Along with an earlier peer-reviewed paper on the implications of the simplest paleolithic feminine figurines2, both of these articles built a case for a new interpretation of a large part of the Paleolithic feminine canon. This re-interpretation, which could be dubbed the “Prey-Mother” hypothesis, is based on new readings of such iconic works of Paleolithic art as the “Femme au Renne” from Laugerie-Basse (Figs. 1-3) and the engraving of a pregnant therianthropomorph following a horse from Étiolles (Fig. 4). Although the new theory is based on internal evidence, it is also in keeping with women’s known roles in cold-weather “hunter-gatherer” - or, as I prefer to call them, hunter-sewer economies.
Frequently, one of these roles is to increase the chance of a hunter’s success by supernaturally providing him with animal qualities. Several polar cultures believe wives do this while sewing their husbands’ weatherproof clothing and camouflage by synthesizing the powers of the species whose hides compose the garments, thereby imbuing their husbands with animal qualities needed for success. Another common role is for wives to enter trances in which they “become” their husbands’ prey and lull it into coming within range. A third is to reconcile hunters with animals they have killed by “feeding” dead animals like honored guests and inviting them upon their “departure” to return where they came from as new, living creatures. “Whale-wives” among the Koryaks and Nootka, for example, do this by supernaturally initiating the regeneration of harpooned whales. All three roles involve beliefs in a woman’s maternal capacity not only to give birth to humans but also to morph into, control and generate the largest and most socially and symbolically important prey species.*
There is evidence that horses and large “armor-headed” herbivores - mammoths in the north and usually bison in the south - filled these roles during the Eurasian Upper Paleolithic and were associated with extremely gravid “women” who have zoomorphic traits and connections – through umbilical lines from their vulvas or identical markings - to animals, which may be variously interpreted as animal-doubles, animal-husbands or animal-progeny. Surprisingly, all three roles are consistent with such ethnographically observed customs as the “whale-wife-mothers”.
Some Paleolithic feminine images, like the pregnant figure with a herbivore’s head and woman’s pregnant body from Étiolles (Fig. 4), seem to be connected to animals umbilically - in this case with a horse. Another engraving – this time in the one from Laugerie-Basse (Fig. 1) - has always been interpreted as showing a pregnant woman under a large male herbivore - already a provocative image.
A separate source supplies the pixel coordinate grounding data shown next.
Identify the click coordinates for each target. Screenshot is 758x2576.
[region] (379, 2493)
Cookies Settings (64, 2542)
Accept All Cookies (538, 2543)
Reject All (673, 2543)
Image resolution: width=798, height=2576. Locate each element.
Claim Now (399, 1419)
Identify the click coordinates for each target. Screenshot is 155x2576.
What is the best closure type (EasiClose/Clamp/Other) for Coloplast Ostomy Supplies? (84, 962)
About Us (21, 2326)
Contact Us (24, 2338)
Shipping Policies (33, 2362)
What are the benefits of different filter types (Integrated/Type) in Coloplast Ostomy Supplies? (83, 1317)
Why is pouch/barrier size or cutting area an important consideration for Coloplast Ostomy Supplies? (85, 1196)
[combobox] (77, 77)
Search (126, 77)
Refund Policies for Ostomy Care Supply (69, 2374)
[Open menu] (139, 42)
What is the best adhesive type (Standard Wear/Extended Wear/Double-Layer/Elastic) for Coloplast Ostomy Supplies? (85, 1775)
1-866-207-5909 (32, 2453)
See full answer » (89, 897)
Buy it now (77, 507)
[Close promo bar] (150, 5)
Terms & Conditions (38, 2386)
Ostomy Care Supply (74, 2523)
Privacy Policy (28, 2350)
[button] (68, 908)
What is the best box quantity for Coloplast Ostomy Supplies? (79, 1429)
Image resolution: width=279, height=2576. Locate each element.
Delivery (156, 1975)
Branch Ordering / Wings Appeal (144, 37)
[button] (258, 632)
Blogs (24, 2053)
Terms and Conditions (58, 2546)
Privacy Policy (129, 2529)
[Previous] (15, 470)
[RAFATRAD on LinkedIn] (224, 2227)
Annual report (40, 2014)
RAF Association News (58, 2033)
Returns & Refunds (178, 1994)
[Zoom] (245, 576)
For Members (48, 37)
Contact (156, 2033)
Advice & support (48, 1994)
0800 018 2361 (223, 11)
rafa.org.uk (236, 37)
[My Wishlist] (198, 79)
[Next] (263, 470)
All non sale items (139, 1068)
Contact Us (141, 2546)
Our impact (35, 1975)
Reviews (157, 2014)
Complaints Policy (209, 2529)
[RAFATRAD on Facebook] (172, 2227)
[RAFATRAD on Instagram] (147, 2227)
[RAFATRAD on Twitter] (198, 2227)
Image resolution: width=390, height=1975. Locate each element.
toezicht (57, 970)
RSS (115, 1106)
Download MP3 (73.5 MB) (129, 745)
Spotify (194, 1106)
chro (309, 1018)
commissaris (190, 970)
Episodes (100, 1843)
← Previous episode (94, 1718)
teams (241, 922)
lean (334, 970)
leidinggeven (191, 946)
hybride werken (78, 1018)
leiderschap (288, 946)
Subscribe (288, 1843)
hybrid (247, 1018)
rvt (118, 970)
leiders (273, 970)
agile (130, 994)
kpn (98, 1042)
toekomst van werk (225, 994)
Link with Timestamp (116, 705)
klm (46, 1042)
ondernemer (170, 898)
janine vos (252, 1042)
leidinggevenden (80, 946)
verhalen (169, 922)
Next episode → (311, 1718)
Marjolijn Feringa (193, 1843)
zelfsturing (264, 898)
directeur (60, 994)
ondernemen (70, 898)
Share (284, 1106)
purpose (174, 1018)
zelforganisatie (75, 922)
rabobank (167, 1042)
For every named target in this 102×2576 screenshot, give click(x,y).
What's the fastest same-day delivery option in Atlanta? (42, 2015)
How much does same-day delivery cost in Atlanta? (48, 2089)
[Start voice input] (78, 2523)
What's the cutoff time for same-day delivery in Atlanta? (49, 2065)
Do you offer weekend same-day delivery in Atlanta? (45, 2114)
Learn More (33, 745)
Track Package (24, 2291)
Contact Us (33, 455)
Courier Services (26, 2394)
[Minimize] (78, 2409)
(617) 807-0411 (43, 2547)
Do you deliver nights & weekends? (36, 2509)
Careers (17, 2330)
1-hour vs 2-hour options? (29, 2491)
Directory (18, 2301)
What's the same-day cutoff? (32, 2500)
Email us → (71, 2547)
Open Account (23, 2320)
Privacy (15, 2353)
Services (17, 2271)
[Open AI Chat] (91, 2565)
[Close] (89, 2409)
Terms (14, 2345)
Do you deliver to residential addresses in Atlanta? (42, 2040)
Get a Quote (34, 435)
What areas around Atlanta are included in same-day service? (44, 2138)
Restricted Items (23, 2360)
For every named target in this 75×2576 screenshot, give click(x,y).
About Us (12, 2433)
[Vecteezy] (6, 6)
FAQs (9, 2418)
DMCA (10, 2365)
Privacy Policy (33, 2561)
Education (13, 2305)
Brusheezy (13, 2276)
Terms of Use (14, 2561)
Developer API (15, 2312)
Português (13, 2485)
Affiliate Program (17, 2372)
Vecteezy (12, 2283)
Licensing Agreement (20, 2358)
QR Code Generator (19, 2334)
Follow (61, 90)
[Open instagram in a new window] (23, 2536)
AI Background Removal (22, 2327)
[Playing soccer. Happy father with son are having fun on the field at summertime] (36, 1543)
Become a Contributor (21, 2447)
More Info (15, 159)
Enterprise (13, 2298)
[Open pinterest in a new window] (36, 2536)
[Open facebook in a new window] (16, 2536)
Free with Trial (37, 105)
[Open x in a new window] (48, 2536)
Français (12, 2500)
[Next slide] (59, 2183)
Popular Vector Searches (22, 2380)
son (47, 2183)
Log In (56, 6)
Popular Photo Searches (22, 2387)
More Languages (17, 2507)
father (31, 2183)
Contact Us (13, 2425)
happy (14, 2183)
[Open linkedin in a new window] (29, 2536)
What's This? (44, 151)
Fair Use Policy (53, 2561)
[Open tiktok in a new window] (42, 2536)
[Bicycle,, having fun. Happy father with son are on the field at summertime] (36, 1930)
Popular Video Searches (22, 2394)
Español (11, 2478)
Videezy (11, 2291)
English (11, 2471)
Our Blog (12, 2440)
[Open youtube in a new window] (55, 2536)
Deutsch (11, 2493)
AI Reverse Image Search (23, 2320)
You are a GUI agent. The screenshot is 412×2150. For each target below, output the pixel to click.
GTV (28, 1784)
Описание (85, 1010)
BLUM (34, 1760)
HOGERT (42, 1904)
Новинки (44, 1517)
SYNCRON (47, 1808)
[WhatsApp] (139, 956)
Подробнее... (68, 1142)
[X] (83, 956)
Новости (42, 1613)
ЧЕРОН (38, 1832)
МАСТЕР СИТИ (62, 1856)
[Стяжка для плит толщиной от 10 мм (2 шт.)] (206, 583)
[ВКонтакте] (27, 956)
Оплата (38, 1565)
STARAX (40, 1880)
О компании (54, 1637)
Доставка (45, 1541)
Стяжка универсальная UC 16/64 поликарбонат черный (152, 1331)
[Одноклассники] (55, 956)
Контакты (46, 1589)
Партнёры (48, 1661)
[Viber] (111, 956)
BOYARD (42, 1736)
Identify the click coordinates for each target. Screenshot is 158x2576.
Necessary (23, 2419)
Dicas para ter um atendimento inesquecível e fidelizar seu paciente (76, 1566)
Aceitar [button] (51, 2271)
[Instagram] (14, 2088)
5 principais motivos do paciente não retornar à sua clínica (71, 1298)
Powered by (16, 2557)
But a closer examination reveals several more layers of information, the first of which prove that the gravid figure is hardly just a "woman".
The first clue is a change of angle in her shins from one side of the fragmentary herbivore’s fetlocks to the other, leading us to find faint incisions across the fetlocks that confirm the impression that the pregnant figure has hocks (Fig. 2, highlighted in blue). Another clue that the figure isn’t as human as we thought lies in the fact that both the leg of the reindeer or bison straddling her and the lower half of her body are covered with identical fur patterns (Fig. 2, purple). Put her hocks and fur together and it's clear that the pregnant figure is really partly zoomorphic, making her what prehistorians call a therianthropomorph!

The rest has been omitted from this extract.